Électrification et cannabis au programme

Électrification et cannabis au programme
Bien que la consommation de marijuana soit légale depuis le 17 octobre, nous n’en sommes qu’au lendemain de la modification législative.

Survenue la veille du dévoilement des nouveaux incitatifs à l’achat de véhicules verts par le gouvernement fédéral, la séance du congrès de la NAFA dédiée aux parcs canadiens ne pouvait tomber plus à point.

Cette année encore, une cinquantaine de personnes ont pris part à l’activité – commanditée par Mitsubishi Canada – lors de laquelle il a également été question de l’impact de l’usage du cannabis à des fins récréatives sur la sécurité des conducteurs et usagers de la route.

Prendre le virage vert

Président d’Impact Affaires publiques, Huw Williams a tracé un portrait des mesures implantées par le gouvernement canadien pour accélérer la décarbonisation des transports, lequel a investi 300 M$ sur trois ans.

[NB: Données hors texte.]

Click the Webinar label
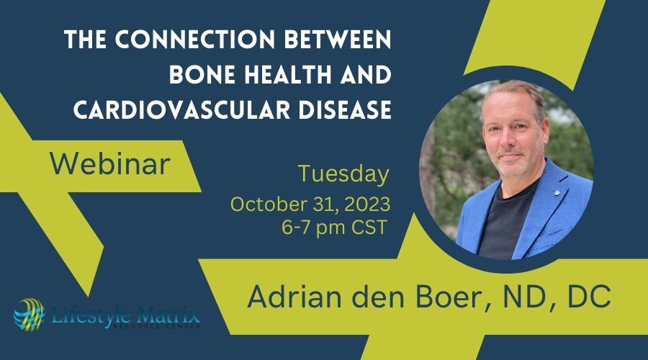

Il a donc prédit, une journée à l’avance, les mesures effectives depuis le 1er mai. Ainsi, il sera possible d’obtenir une subvention de 5000 $ à l’achat de véhicules 100 % électriques, de véhicules à pile à combustible – à hydrogène – de même que pour les hybrides pouvant parcourir de longues distances ; quant aux modèles hybrides dont l’autonomie est moindre, ils seront assortis d’un incitatif de 2500 $.

Pour pouvoir se qualifier, le prix de détail suggéré par le fabricant (PSDF) des véhicules acquis grâce au programme ne devra pas dépasser 55 000 $ dans le cas d’un modèle à 6 places et 60 000 $ dans le cas d’un véhicule pouvant transporter 7 passagers ou plus.

Bonne nouvelle pour les entreprises : le stratège a mentionné que les parcs seront admissibles à ces subventions, et que celles-ci s’ajouteront aux incitatifs déjà octroyés par certaines provinces. Toutefois, puisque les entreprises bénéficient déjà d’un crédit d’impôt pouvant aller jusqu’à 55 000 $ à l’achat de véhicules verts, ils devront choisir entre l’incitatif à l’achat ou le crédit d’impôt.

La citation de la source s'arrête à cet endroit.